Tally the lines below that contain the string "Where", with case significant. Reply with the count alone.

▸ RECORDS FOR THE TASK
——
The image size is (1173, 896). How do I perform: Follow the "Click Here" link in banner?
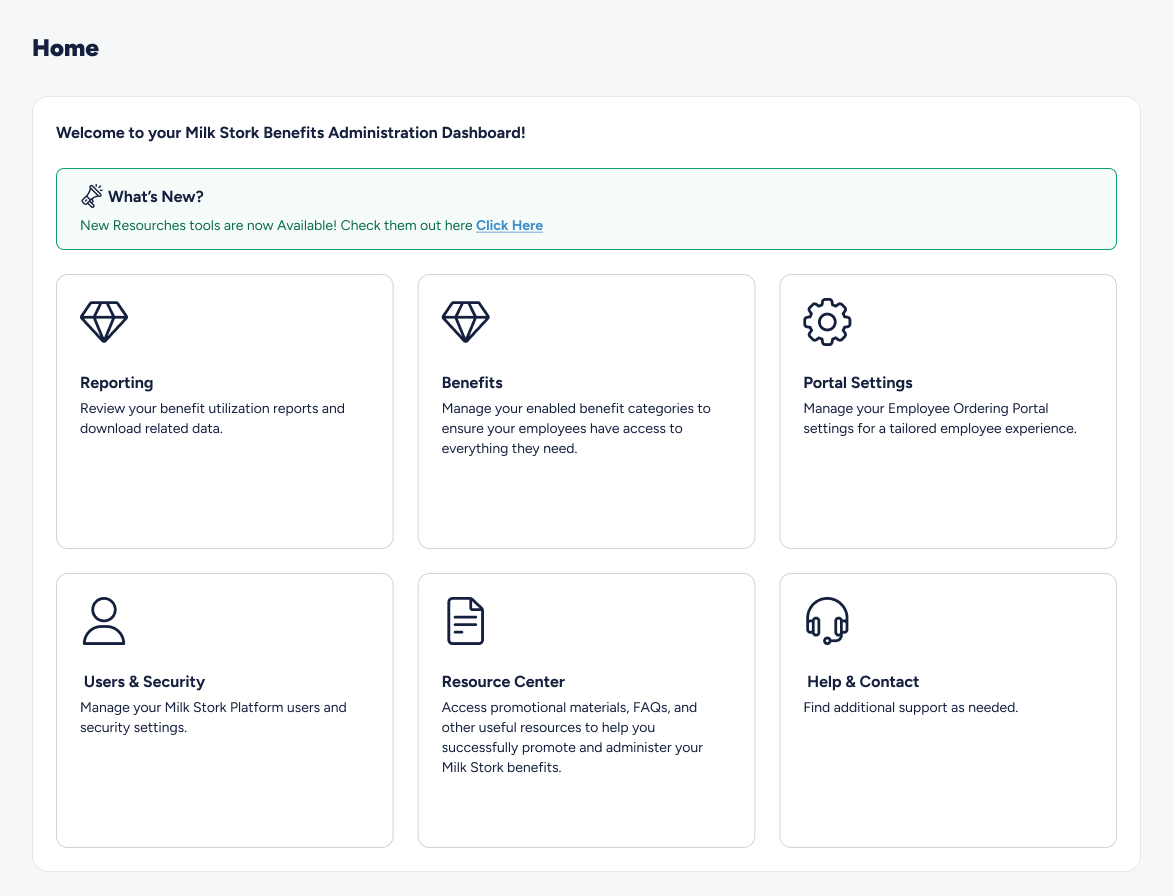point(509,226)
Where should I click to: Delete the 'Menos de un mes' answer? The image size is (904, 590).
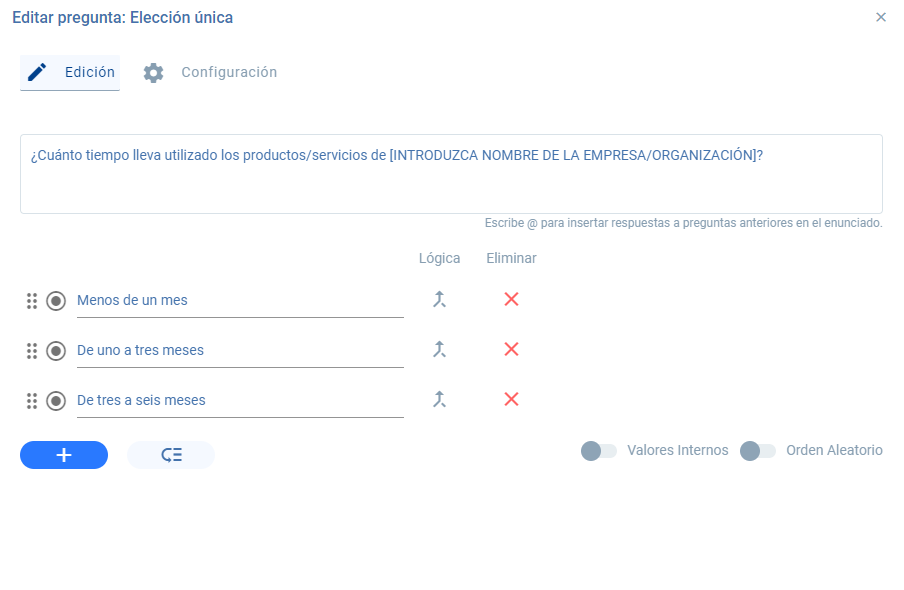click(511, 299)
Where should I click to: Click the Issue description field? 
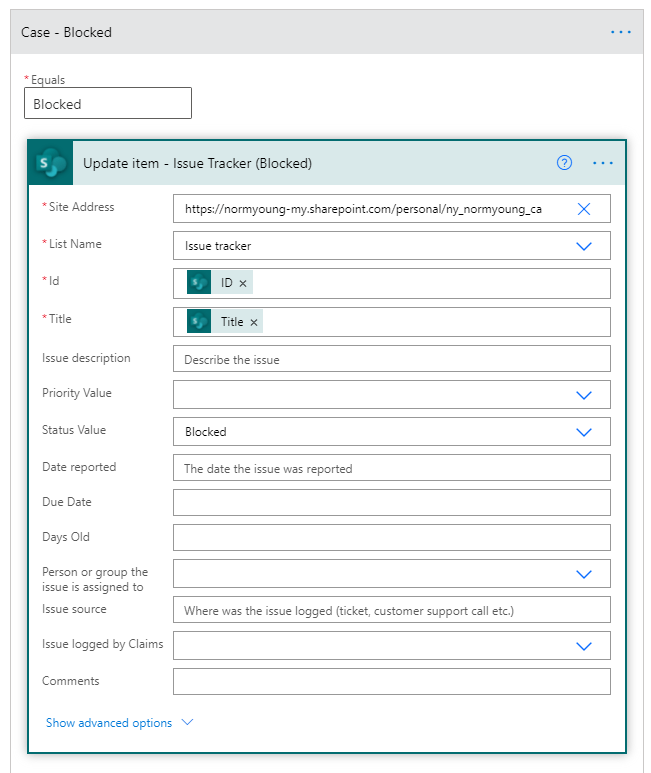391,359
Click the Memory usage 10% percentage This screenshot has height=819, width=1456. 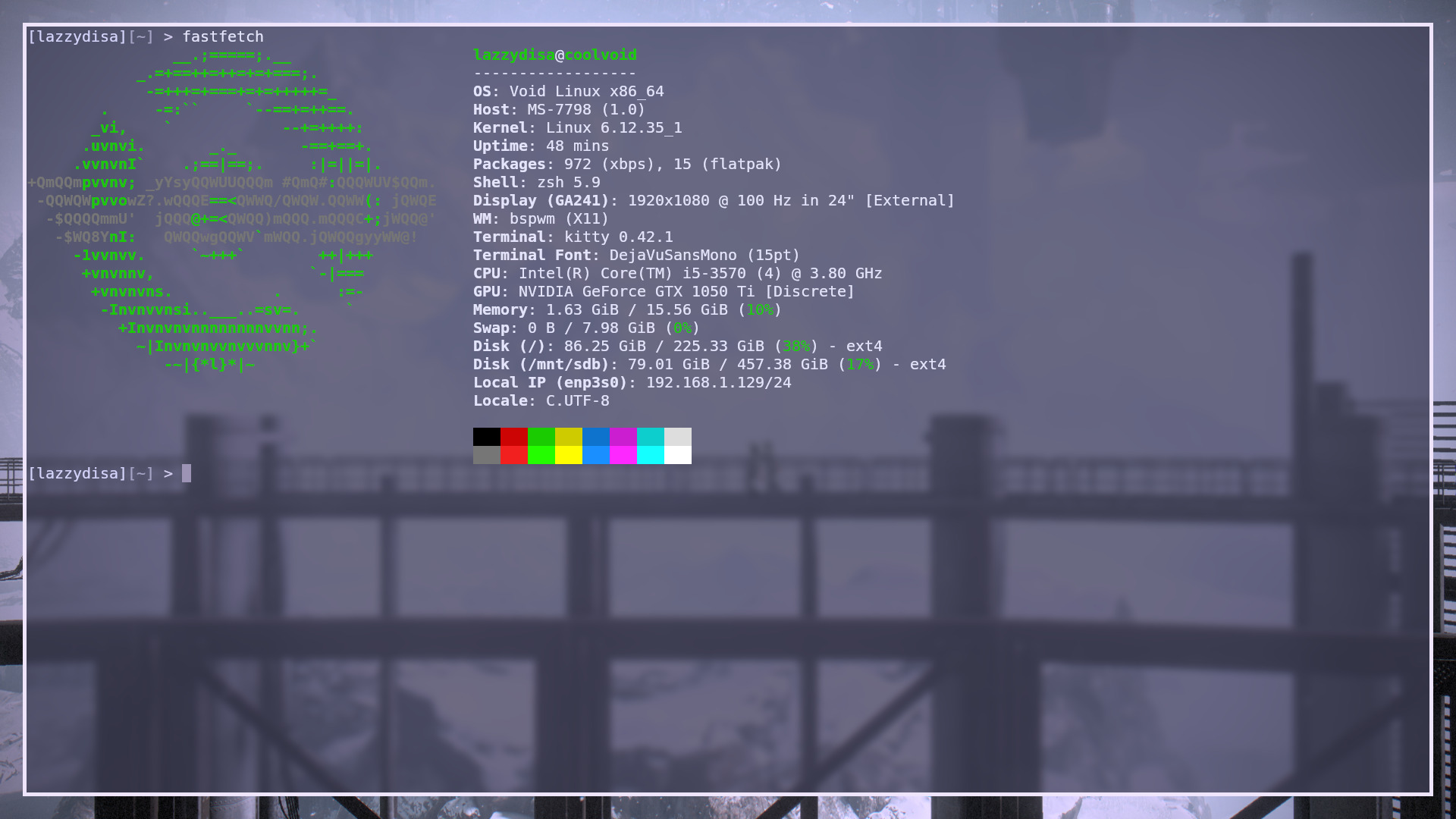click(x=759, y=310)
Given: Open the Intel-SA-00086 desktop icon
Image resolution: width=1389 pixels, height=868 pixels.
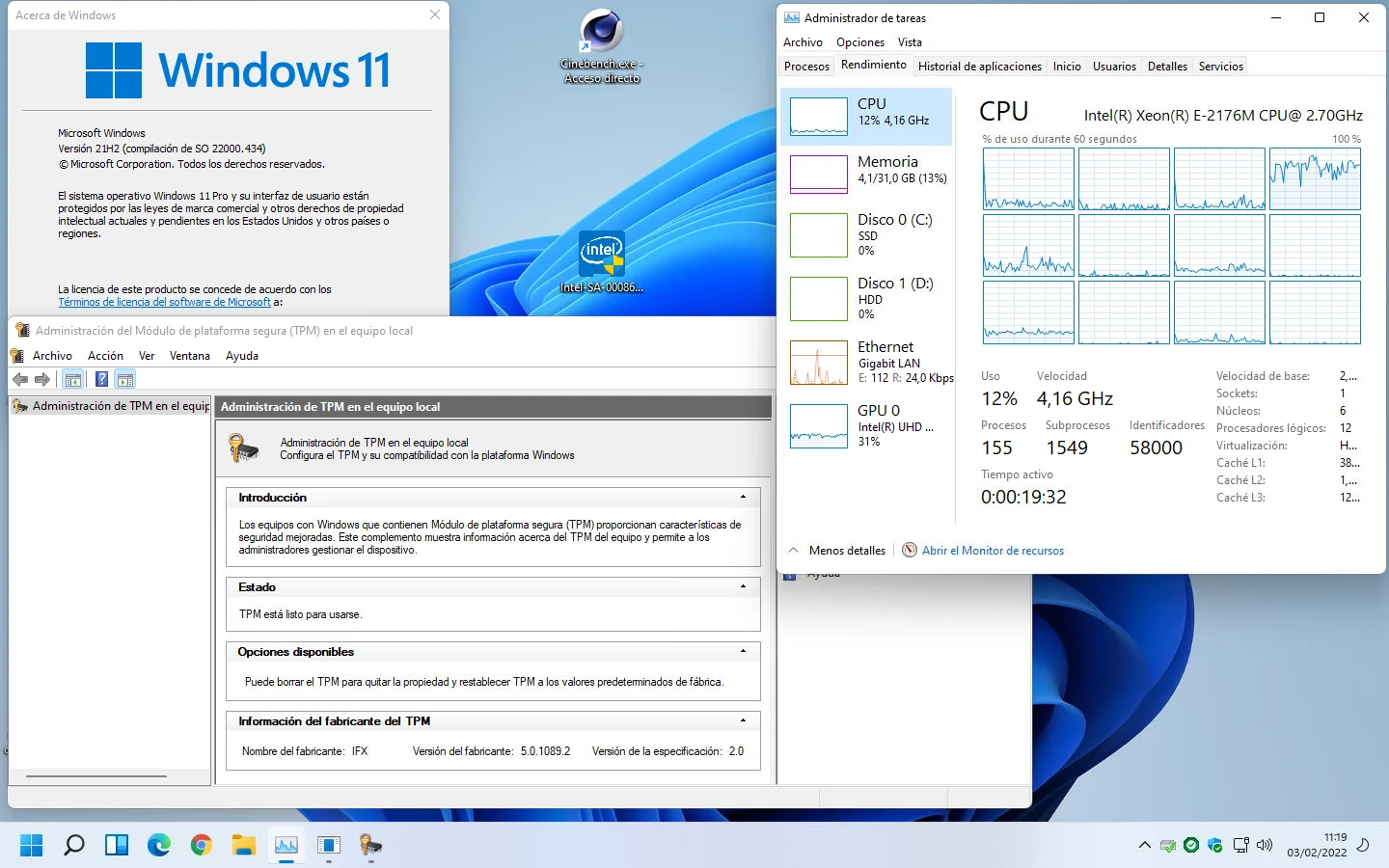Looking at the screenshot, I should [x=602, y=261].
——
▸ FINAL ANSWER
2